It's sad to grow old, but nice to ripen.
I was in the bathroom the other morning trying to get myself ready for something.
Probably just a trip to the store or the post office. Not much else happens for me.
When I looked closely at my right eye in the mirror and found something that flabbergasted me. Made me step back in astonishment and then quickly back to the mirror to reevaluate what I had seen. It had to have been a mistake. The way the light was hitting me. Anything but what I had seen.
But alas it was right there.
Screaming at me...a gray eyelash!
I didn't even know those existed on people!
I've seen men with gray eyebrow hairs that jut out at odd angles and wads of gray hair shooting out from their ears, but I've never seen a woman with gray eyelashes.
Or I guess I've never noticed before and thought to myself if I had noticed, "what lovely blonde eyelashes she has next to all of those wrinkles."
I quickly threw on some BLACK mascara, had a silent crying outburst deep down inside myself, and went on with my day.

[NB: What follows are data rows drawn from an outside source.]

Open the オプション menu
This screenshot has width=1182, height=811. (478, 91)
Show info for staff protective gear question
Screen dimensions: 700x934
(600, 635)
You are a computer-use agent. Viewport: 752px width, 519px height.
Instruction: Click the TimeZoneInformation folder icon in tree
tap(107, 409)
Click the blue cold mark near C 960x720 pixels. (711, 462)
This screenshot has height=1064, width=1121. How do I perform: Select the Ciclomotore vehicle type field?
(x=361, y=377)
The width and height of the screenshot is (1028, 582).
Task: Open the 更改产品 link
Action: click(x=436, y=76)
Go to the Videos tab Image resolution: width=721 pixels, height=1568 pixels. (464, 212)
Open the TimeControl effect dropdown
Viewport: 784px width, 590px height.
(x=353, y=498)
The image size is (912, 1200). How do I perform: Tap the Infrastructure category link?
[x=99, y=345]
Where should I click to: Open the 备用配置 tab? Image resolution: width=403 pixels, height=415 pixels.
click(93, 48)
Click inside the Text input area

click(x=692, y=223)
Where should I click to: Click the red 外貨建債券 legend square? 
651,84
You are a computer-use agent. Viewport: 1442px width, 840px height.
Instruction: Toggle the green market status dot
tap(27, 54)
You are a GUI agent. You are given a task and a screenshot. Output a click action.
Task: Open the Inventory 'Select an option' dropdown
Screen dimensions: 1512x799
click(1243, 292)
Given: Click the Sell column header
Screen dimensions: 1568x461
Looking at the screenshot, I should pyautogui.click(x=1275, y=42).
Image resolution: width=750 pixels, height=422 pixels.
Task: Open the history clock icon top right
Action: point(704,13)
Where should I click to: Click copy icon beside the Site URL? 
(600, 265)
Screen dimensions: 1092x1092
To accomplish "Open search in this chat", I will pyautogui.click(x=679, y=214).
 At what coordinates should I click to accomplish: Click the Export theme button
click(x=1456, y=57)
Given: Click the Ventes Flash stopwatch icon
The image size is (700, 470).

But I keep thinking about it.
That lone gray eyelash.
Three hairs from the edge on the right.
Then I did some Wii dancing.
Zoe got Just Dance for Kids after Christmas.
I tweaked my knee dancing to Mah Na Mah Na.
What's going to happen next?
It started with my eyes.
As discussed in an earlier blog, I believe I need bifocals.
Then the eyelash.
Then the knee.
Forty one years of age will hit me in March.
Some days I feel 26 internally.
Full of life and energy.
Other days not so much.
Other days I'm tired.
Winter I believe plays a big part into that feeling.
I like being outdoors and when it's cold and blowing snow, like today, I don't get out as much and the sun is hidden and I feel as dead as the trees in my yard look.
BUT, this is not the attitude to have.
Yes, I'm not 115 pounds like I was in college (man, those were the days!)
Yes, my muscles are not as toned as they once were.
Yes, it's hard to exercise when you share your day with a 3 year old.
But, I must make amends with myself.
To drink more water, get my cholesterol checked and a mammogram done.
To not give up on myself since I do have young kids.
And I need to be here for them in a healthy way.
In a strong manner.
To not worry about my age and just live.
Maybe I should set an example that age is not about covering the gray hairs on my head, but about embracing my knowledge of this life I've already lived.
I think I need to get to Target for some more dye.
Now, where's my mascara...
We turn not older with years, but newer every day.